▶ Requirement: Copy out every one of these items word for word, keeping each line as it appears.

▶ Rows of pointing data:

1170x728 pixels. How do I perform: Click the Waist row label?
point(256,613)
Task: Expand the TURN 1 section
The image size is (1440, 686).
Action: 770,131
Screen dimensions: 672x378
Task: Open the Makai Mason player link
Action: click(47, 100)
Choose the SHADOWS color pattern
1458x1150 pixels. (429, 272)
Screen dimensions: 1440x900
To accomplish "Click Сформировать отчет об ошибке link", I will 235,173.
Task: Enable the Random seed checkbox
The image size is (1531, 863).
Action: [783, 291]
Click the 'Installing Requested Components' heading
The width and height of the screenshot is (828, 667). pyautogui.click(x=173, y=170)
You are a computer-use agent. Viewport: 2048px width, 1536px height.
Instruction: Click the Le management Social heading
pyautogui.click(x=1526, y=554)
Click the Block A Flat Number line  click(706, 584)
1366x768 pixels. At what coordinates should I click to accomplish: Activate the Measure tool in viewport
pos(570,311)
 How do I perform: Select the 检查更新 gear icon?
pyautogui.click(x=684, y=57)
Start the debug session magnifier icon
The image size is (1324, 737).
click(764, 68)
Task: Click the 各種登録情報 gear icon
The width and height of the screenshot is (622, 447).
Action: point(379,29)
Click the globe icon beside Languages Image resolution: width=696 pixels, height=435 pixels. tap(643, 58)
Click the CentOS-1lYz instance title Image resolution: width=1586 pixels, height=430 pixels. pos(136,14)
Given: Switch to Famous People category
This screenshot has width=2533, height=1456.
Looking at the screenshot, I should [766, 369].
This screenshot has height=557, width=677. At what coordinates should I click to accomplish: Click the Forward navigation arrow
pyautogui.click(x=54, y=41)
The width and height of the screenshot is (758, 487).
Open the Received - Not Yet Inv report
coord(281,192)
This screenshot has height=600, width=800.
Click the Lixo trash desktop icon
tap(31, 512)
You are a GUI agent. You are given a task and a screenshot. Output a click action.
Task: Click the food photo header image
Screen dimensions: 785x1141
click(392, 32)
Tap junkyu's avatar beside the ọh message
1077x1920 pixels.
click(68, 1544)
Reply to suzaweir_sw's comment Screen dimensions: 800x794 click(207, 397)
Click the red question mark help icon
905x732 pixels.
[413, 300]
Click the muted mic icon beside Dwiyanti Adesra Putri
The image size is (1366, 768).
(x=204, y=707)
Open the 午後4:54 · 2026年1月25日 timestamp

▶ Result for this task:
1170x728 pixels. How do I perform: Click the Waist row label?
point(256,613)
Task: Expand the TURN 1 section
The image size is (1440, 686).
Action: 770,131
Screen dimensions: 672x378
Task: Open the Makai Mason player link
Action: click(47, 100)
Choose the SHADOWS color pattern
1458x1150 pixels. (429, 272)
Screen dimensions: 1440x900
To accomplish "Click Сформировать отчет об ошибке link", I will 235,173.
Task: Enable the Random seed checkbox
The image size is (1531, 863).
Action: [783, 291]
Click the 'Installing Requested Components' heading
The width and height of the screenshot is (828, 667). pyautogui.click(x=173, y=170)
You are a computer-use agent. Viewport: 2048px width, 1536px height.
Instruction: Click the Le management Social heading
pyautogui.click(x=1526, y=554)
Click the Block A Flat Number line  click(706, 584)
1366x768 pixels. At what coordinates should I click to accomplish: Activate the Measure tool in viewport
pos(570,311)
 How do I perform: Select the 检查更新 gear icon?
pyautogui.click(x=684, y=57)
Start the debug session magnifier icon
The image size is (1324, 737).
click(764, 68)
Task: Click the 各種登録情報 gear icon
The width and height of the screenshot is (622, 447).
Action: point(379,29)
Click the globe icon beside Languages Image resolution: width=696 pixels, height=435 pixels. tap(643, 58)
Click the CentOS-1lYz instance title Image resolution: width=1586 pixels, height=430 pixels. pos(136,14)
Given: Switch to Famous People category
This screenshot has width=2533, height=1456.
Looking at the screenshot, I should [766, 369].
This screenshot has height=557, width=677. At what coordinates should I click to accomplish: Click the Forward navigation arrow
pyautogui.click(x=54, y=41)
The width and height of the screenshot is (758, 487).
Open the Received - Not Yet Inv report
coord(281,192)
This screenshot has height=600, width=800.
Click the Lixo trash desktop icon
tap(31, 512)
You are a GUI agent. You are given a task and a screenshot. Output a click action.
Task: Click the food photo header image
Screen dimensions: 785x1141
click(392, 32)
Tap junkyu's avatar beside the ọh message
1077x1920 pixels.
click(68, 1544)
Reply to suzaweir_sw's comment Screen dimensions: 800x794 click(207, 397)
Click the red question mark help icon
905x732 pixels.
[413, 300]
Click the muted mic icon beside Dwiyanti Adesra Putri
The image size is (1366, 768).
(x=204, y=707)
Open the 午後4:54 · 2026年1月25日 timestamp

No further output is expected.